Il est clair que le Général raisonnait en termes ethniques ; que ce soit concernant l’Algérie, dont il voulait se séparer parce qu’il n’était pas possible selon lui d’intégrer les Arabes, ou bien concernant la Russie éternelle, qui persistait sous la chape de plomb soviétique (c’était particulièrement bien vu), il accordait une importance décisive aux permanences ethnoculturelles. Ainsi dans une directive au Garde des Sceaux du 12 juin 1945, il écrivait :

« Sur le plan ethnique, il convient de limiter l’afflux des Méditerranéens et des Orientaux, qui ont depuis un demi-siècle profondément modifié la composition de la population française. Sans aller jusqu’à utiliser, comme aux Etats-Unis, le système rigide des quotas, il est souhaitable que la priorité soit accordée aux naturalisations nordiques (Belges, Luxembourgeois, Hollandais, Danois, Anglais, Allemands, …). »

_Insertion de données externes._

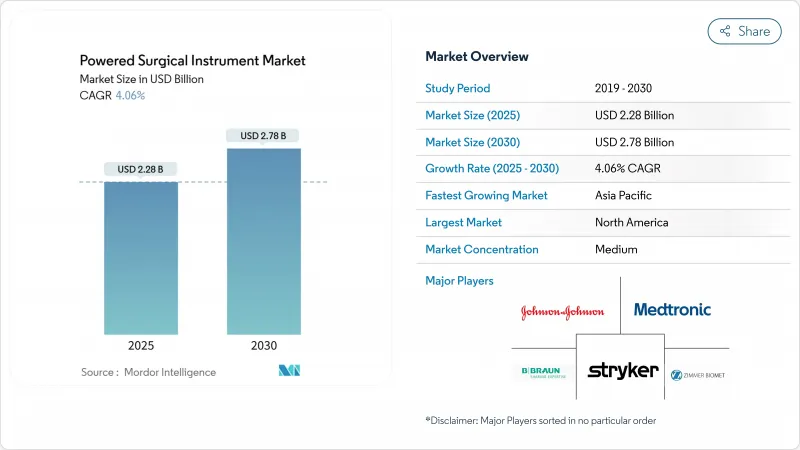
Task: Click the Source: Mordor Intelligence text
Action: 148,372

Pour une Europe conservatrice des nations

« Le destin de la France, même si celle-ci continue de cultiver des liens légitimes avec l’Afrique et le monde arabo-musulman, se trouve d’abord en Europe et c’est à l’Europe qu’il faut épargner le déclin civilisationnel, une Europe qu’il faut concevoir à partir des nations historiques qui la composent et non contre elles. C’est à cela que la “révolution conservatrice” que nous appelons de nos vœux doit nous préparer. »

Cette vision de l’Europe, qu’il n’a malheureusement pas développée, est dans le droit fil de la pensée gaullienne. Dans son discours du 23 février 1953, le Général disait :

« Pour pouvoir aboutir à des solutions valables, il faut tenir compte de la réalité. La politique n’est rien d’autre que l’art des réalités. Or, la réalité, c’est qu’actuellement l’Europe se compose de nations. C’est à partir de ces nations qu’il faut organiser l’Europe et, s’il y a lieu, la défendre. »

Soixante ans plus tard, la situation n’a pas fondamentalement changé, même si les sentiments nationaux se sont affaiblis ; mais quand l’heure est au doute, c’est vers les nations historiques que les Européens se tournent. Les peuples forgés par l’histoire existent toujours, sans doute pour longtemps encore, tandis qu’il n’y a toujours pas de peuple européen. Or sans peuple, il ne peut pas y avoir de démocratie ; c’est sans doute la raison pour laquelle l’Union européenne a développé la notion de « gouvernance » qui est une variante politiquement correcte du despotisme.

Bruno Guillard
12/05/2014

Paul-François Paoli, Malaise de l’Occident/ Vers une révolution conservatrice ?, Editions Pierre-Guillaume de Roux, 303 pages.